Guide to JSON Graft

 Table of Contents


Elevator pitch: JSON Graft applies changes defined in a JSON delta file to any other similar JSON data file.

If you have made/found some changes to one JSON file that you want to apply to another (similar) JSON file, then JSON Graft is what you need.

Another term used for graft is 'cherry pick'. This comes from version control systems where there are related branches and there is a need to cherry pick changes made between two versions in one branch and apply these to the data in another branch. This is not quite the same as a full three-way merge (merging two descendants of a common ancestor), but it is similar.

The JSON delta file (produced by our compare operation) represents a set of changes or changeset - so applying those changes to a target file is the way to perform a graft. It is that simple! So a graft executes all the relevant changes to the target file. By default, all the 'relevant' changes are applied. 'Relevant' here means that the data that is being changed is in the target file - if a change is made to data that does not appear in the target file, it is ignored.

For example, if you have a master file with 500 names and addresses, and a subset with just 50 of them, you can apply changes made to the master file to the subset. In fact you can also apply changes made in the subset to the master file. Similarly, you can take a list of changes to names and phone numbers and apply that to a related list of names, phone numbers and addresses. Or, again, the other way round (and then of course any changes to addresses will be ignored because there are no addresses in the target file).

You could apply changes made to a list of names of people to a list of zip codes, it will 'work' but no changes will be made!

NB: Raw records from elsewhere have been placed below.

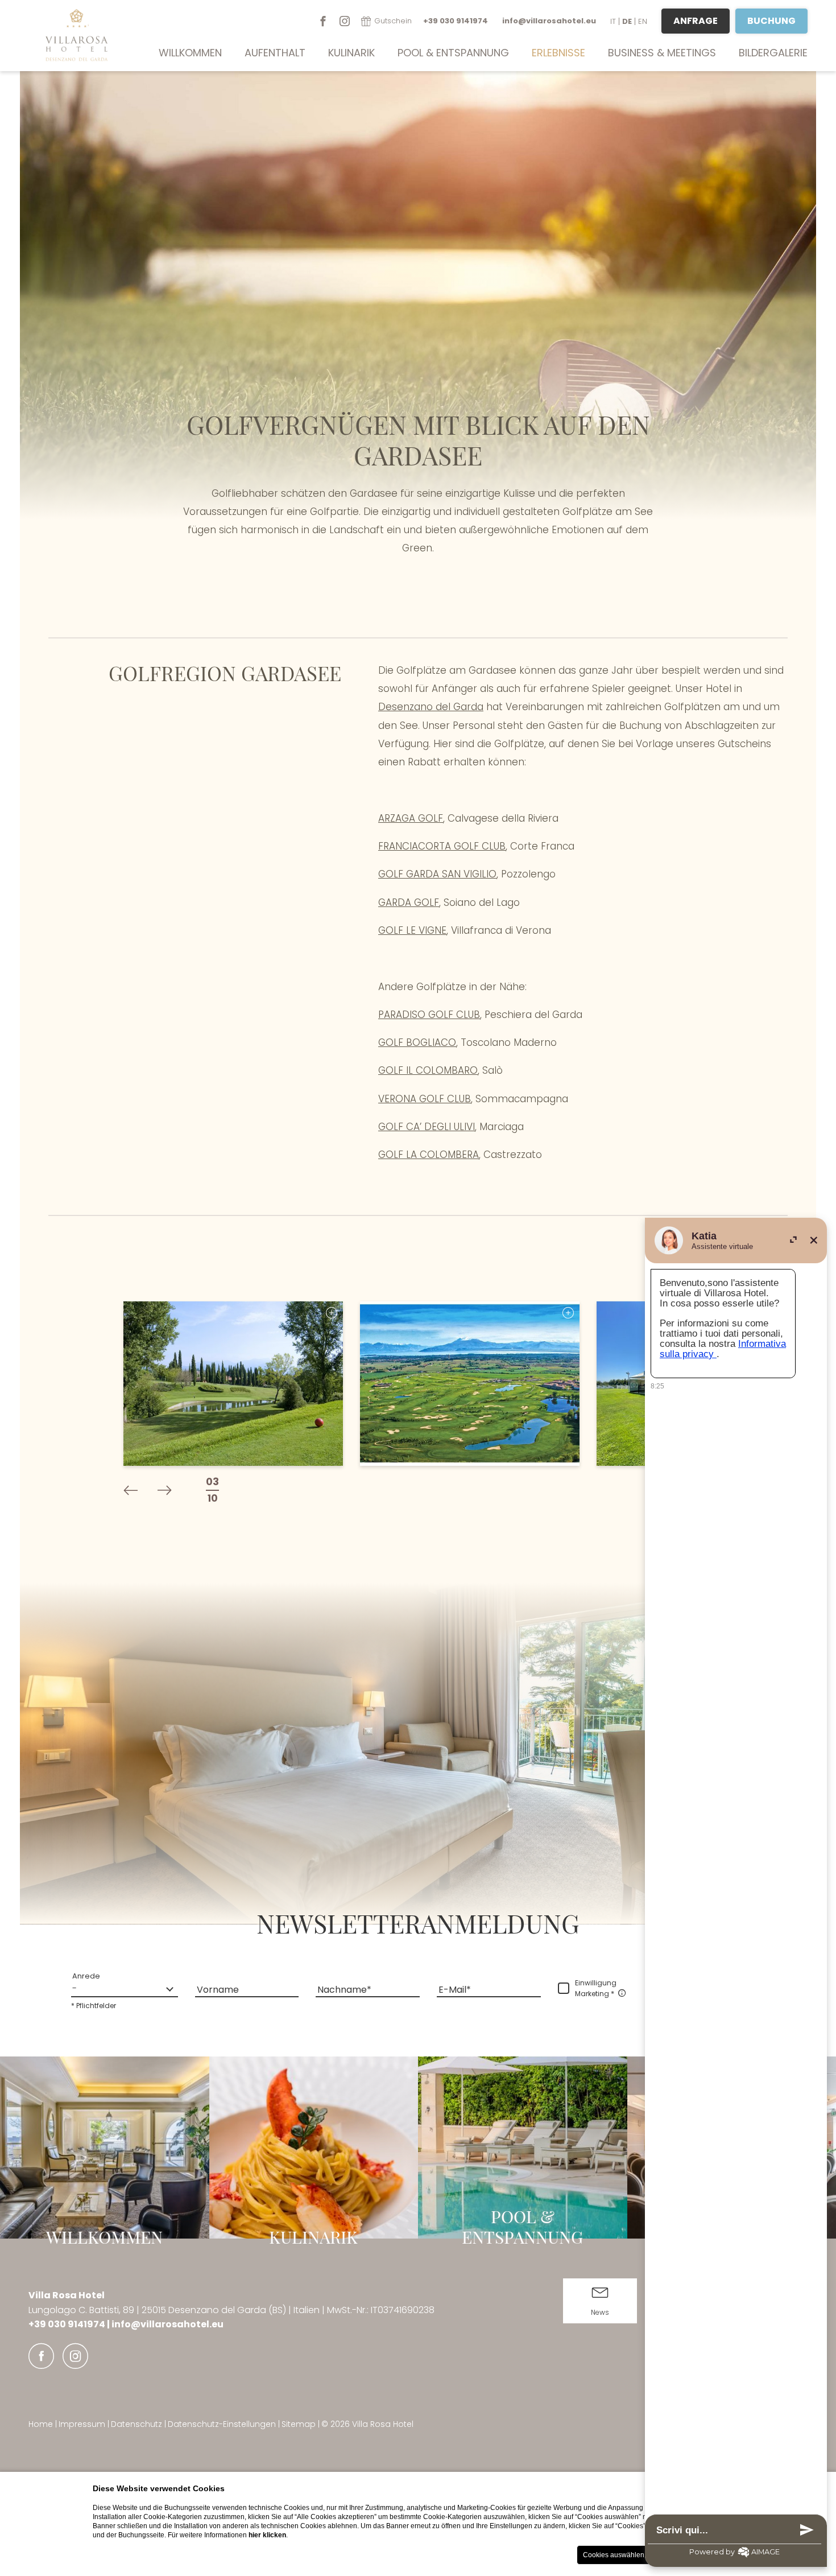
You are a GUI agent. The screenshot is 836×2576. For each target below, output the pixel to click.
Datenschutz (137, 2424)
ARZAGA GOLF (410, 818)
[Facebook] (323, 21)
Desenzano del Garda (430, 707)
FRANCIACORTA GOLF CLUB (442, 846)
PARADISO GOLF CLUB (429, 1014)
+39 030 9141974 (67, 2324)
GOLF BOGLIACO (417, 1042)
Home (41, 2424)
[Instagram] (345, 21)
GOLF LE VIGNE (412, 930)
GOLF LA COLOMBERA (428, 1154)
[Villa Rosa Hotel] (65, 35)
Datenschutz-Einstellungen (223, 2424)
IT (613, 21)
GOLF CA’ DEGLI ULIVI (426, 1127)
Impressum (83, 2424)
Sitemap (300, 2424)
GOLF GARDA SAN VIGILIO (437, 874)
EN (642, 21)
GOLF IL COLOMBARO (428, 1070)
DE (627, 21)
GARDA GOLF (408, 902)
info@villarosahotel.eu (167, 2324)
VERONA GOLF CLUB (424, 1099)
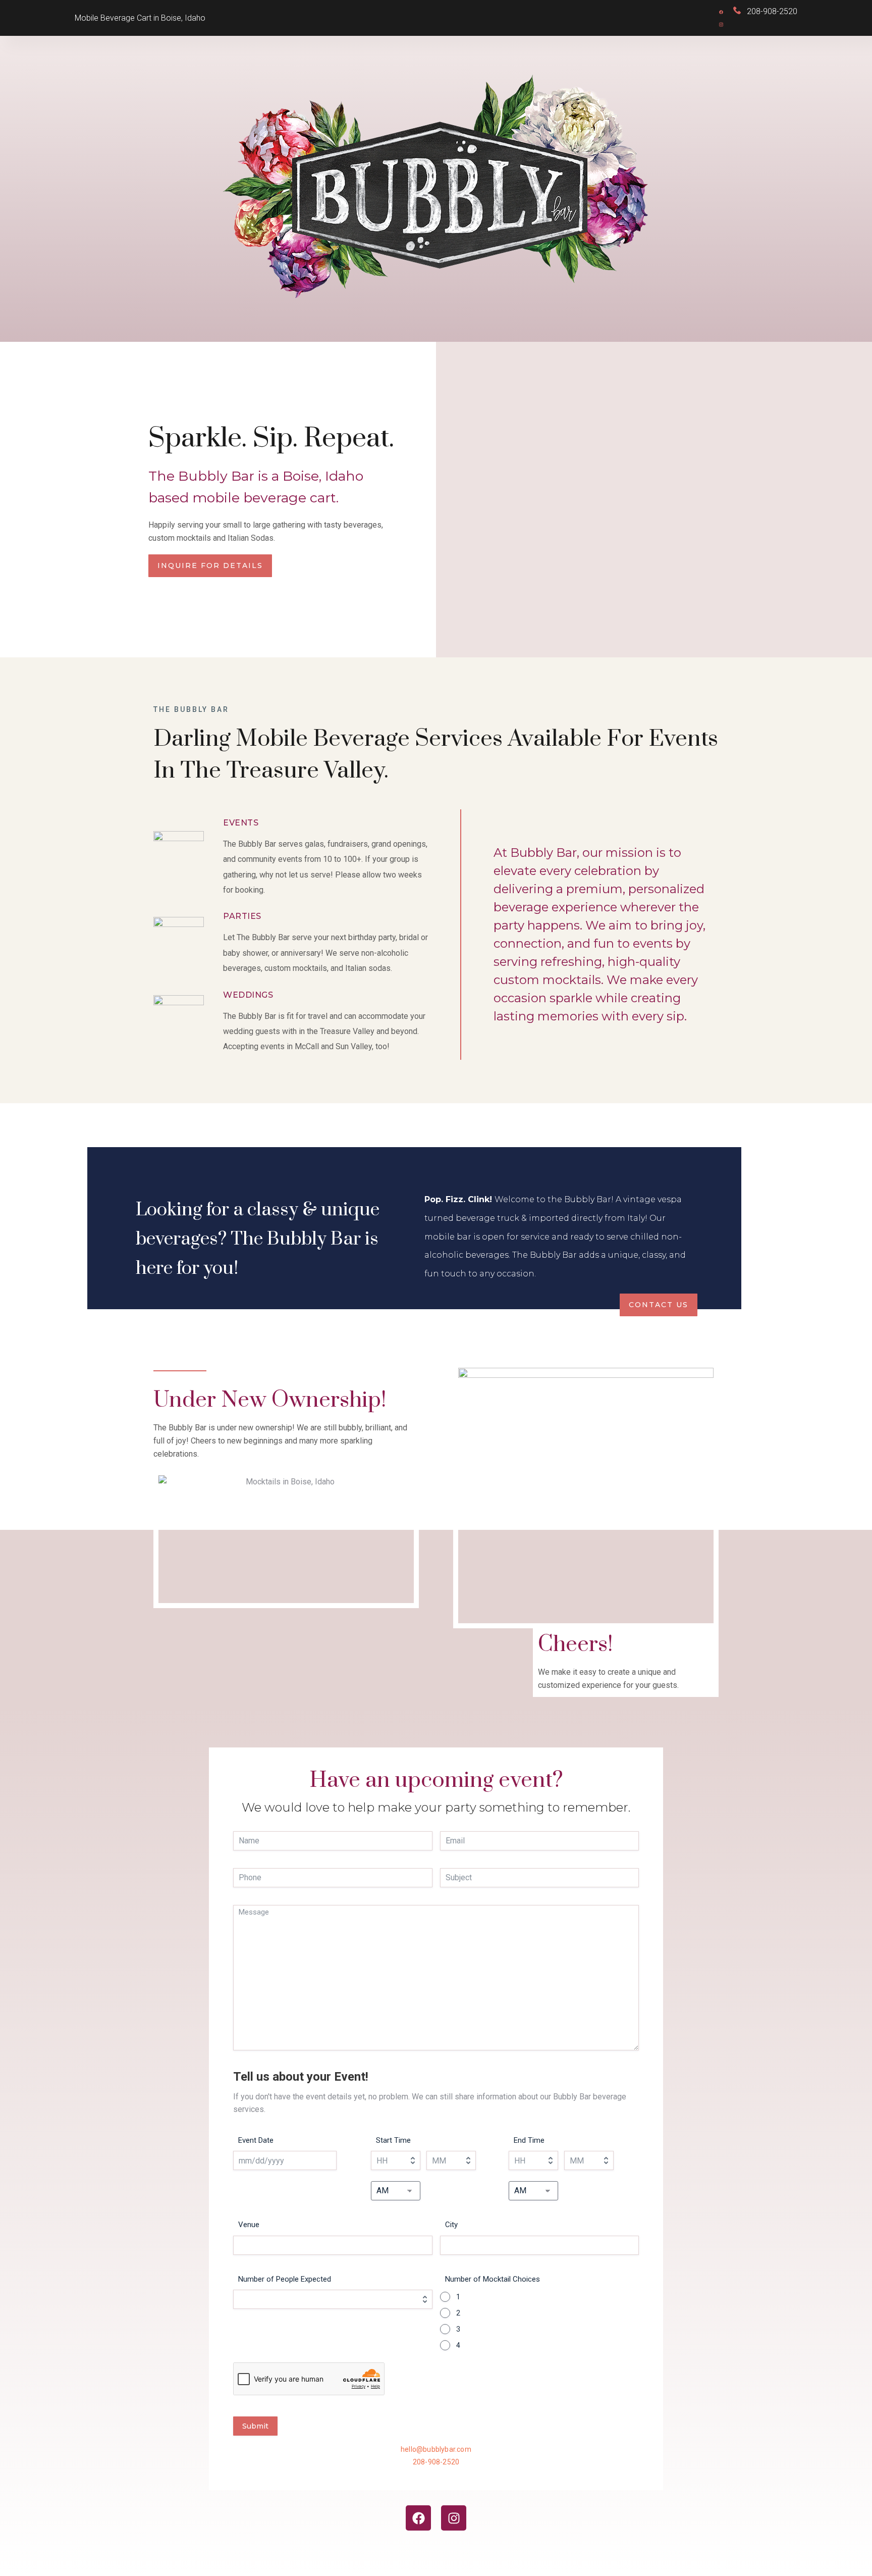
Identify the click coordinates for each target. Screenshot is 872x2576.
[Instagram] (453, 2518)
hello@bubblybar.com (436, 2449)
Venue (248, 2224)
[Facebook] (418, 2518)
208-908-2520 (436, 2462)
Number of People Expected (284, 2279)
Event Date (256, 2140)
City (451, 2224)
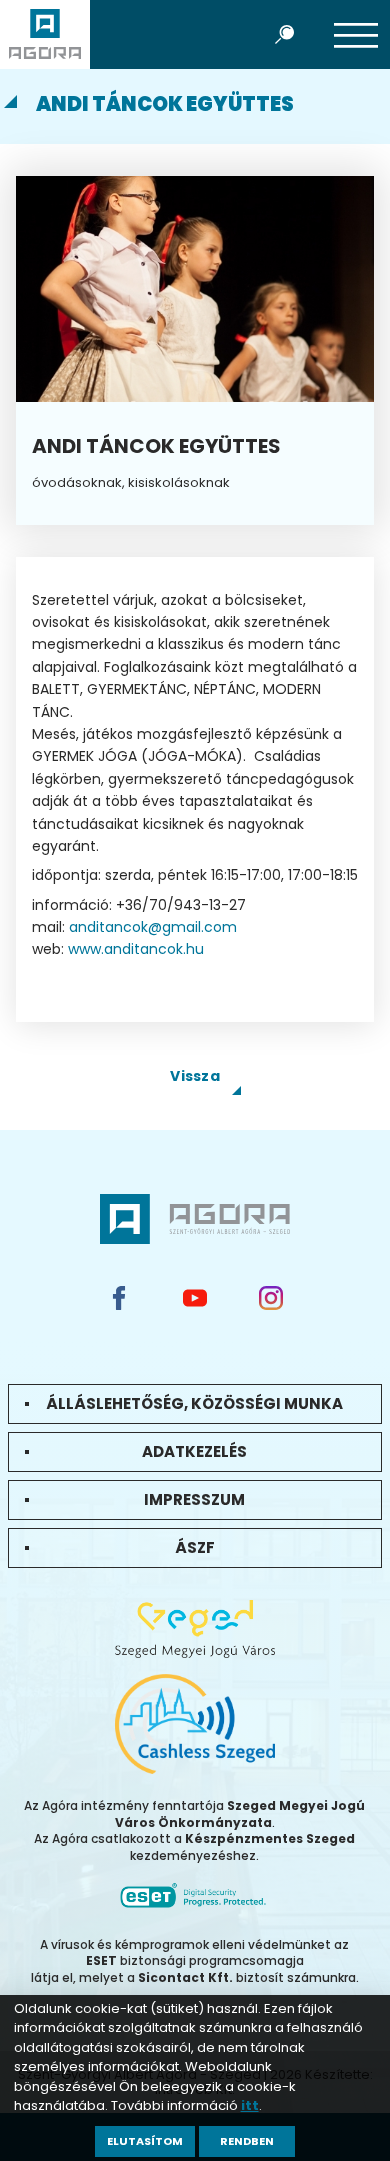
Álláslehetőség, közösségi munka (194, 1403)
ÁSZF (195, 1547)
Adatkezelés (194, 1451)
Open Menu (356, 34)
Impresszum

It doesn't matter if some of the changes have already been made. In fact it doesn't matter if you apply the same patch a second time, the result will remain the same (this behaviour is described as 'idempotent').

There are a few choices you can make, e.g. if you want the changeset or the target to take priority or if you want only additions to be applied.

Technical Overview

The following diagram depicts a typical graft scenario. There are three successive versions of some data called A, B and C. The compare operation can be applied to two adjacent versions in the sequence, such as A and B, or it could cover a range of versions of the data. In this case versions A and C are compared. There is also a target T1 which will be used as input to the graft and the graft process will create the next, updated version of that file T2 which could be saved as the next version on that branch.

We are comparing files A and C, where C is a newer/later version of A. You now need to do the same set of changes to a target file T1 to get T2. The principle is:

  • compare A and C to get a delta file delta-AtoC, this is a graft changeset
  • apply delta-AtoC to T1 and the output will be T2

Two choices need to be made:

  • if a change would override some data in the target, should the change be applied or should the target data be left as it is (see 'overriding change' below)?
  • do I want to keep all my data as it is, i.e. apply additions only?

The principle is that delta-AtoC contains all the changes, and each one is applied to T1 if it makes sense. So if a change is made to an object in A and there is a corresponding object in T1, then the change is applied. If not, the change is ignored.

Technical Details

JSON has containers (object, array) and leaves (JSON primitive types; string, number, true, false, null). JSON has valueless primitive types (true, false, null) and valued primitive types (string, number) whose content can change.

A change is any difference between A and C. Any difference between T1 and T2 will have been driven by a change. However, a change will not always appear as a difference between T1 and T2, because the data in T1 may be the same as C or the data changed may not be in T1.

Any data which is only present in A, i.e. does not exist in C or T1, does not appear in the result. Similarly, any data which is only present in T1, i.e. does not exist in A or C, will appear unchanged in the result.

A change is either an addition to, deletion from or modification of something in A. Additions are new members in objects, new elements in arrays. Deletions are of existing members in objects, existing elements in arrays. Modifications are:

  • changes to the type of a member value or an array element, e.g. object changed to array, null to false, object to true, string to number
  • changes to the value of a valued primitive type, e.g. true to false.

A change is either simple, identical or overriding.

An identical change is one in which every aspect of the change, including all descendent elements, is identical (equal) in C and T1. Note that if the graft is applied a second time, i.e. to T2, then all the changes will be identical changes. Examples of identical change are the addition of a hierarchy of objects in C where the identical hierarchy already exists in T1 at the same place, or the deletion by C of a member that does not exist in T1.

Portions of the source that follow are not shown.